The drive writes per day value is an estimate based on how you use the drive. For example, if you are writing 2 TB per day to a 1 TB drive, then you are performing about two drive writes per day. So, if this particular disk supports a total of 500 TBW and you are performing two drive writes per day (DWPD) on a 1 TB drive, for a total of about 2 TB per day, then the drive might be expected to last roughly eight months (500 TBW / 2 TB per day = 250 days).
Keep in mind that this is an estimate, not an exact value. For one thing, cell durability is usually expressed as an expected range. A TLC disk with 3D NAND, for example, is expected to sustain anywhere from 1,500 to 3,000 write cycles. Another reason a disk’s calculated longevity should be treated as a rough estimate is because disks are rarely used evenly. Even with wear leveling, there may be some areas of the disk that are written to more frequently than others.

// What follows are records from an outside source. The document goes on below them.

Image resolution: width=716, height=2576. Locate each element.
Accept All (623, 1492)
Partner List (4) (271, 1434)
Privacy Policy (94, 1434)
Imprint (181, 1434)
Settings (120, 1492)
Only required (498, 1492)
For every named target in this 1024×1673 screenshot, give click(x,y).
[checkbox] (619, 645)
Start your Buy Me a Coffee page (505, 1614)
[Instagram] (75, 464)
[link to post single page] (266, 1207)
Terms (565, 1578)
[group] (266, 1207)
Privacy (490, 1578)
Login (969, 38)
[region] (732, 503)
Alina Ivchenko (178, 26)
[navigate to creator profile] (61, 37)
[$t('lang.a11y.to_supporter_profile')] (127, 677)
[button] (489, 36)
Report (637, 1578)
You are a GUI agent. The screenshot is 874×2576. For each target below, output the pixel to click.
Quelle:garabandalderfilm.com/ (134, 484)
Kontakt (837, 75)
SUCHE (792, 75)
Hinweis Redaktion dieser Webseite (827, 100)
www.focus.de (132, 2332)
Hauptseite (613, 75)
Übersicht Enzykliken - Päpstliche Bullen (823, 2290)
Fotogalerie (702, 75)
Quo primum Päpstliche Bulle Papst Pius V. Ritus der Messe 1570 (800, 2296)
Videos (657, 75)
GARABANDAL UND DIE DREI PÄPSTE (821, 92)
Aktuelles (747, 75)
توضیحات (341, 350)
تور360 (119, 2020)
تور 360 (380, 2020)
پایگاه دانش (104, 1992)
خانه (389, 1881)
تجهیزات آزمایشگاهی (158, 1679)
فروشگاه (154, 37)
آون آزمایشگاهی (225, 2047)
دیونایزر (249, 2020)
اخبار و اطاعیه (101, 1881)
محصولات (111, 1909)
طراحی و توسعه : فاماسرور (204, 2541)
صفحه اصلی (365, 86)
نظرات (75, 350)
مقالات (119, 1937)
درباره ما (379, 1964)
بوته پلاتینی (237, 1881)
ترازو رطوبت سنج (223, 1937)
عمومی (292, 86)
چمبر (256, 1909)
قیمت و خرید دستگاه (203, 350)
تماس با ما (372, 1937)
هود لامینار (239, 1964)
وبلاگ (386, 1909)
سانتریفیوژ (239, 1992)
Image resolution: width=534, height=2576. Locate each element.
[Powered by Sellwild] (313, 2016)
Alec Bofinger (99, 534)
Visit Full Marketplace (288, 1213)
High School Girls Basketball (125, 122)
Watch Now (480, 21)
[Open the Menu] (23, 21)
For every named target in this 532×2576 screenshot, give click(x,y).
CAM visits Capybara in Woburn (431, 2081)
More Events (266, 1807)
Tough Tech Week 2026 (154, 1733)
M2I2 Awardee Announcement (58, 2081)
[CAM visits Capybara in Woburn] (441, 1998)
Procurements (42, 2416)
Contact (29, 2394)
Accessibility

Another factor to consider it the disk’s Mean Time to Failure rating. The Mean Time to Failure is a value provided by the manufacturer based on the results of endurance testing. The Western Digital drive that I mentioned earlier, for example, has a Mean Time to Failure rating of 1.75 million hours.
It is worth noting that this rating does not mean that the disk’s average life expectancy is 200 years (1,750,000 hours). Instead, Mean Time to Failure is defined as “the number of total hours of service of all devices divided by the number of devices.”
The Mean Time to Failure takes into account the total number of devices being tested, the number of hours that the test lasted and the number of devices that failed. I have no idea what the specifics were for the Western Digital tests, but here is an example of where the 1.75 million hour Mean Time to Failure value could have come from.
Let’s suppose for a moment that Western Digital decided to test 17,500 SSDs, and that the test lasted for 5,000 hours (which is roughly seven months). Let’s also suppose that during that test, 50 drives failed. Here is how the math would work out:
17,500 drives * 5,000 hours of testing each) / 50 failures = 1,750,000
This calculation would yield a Mean Time to Failure value of 1.75 million hours. So, as you can see, the Mean Time to Failure value is not a direct indication of how long you should expect an SSD to last. Even so, disks with a higher Mean Time to Failure value are probably more reliable than those with a lower value.
Ultimately, there is no formula that you can use to determine exactly how long an SSD will last. Even so, the disk’s TBW and Mean Time to Failure ratings should give you some idea of what to expect.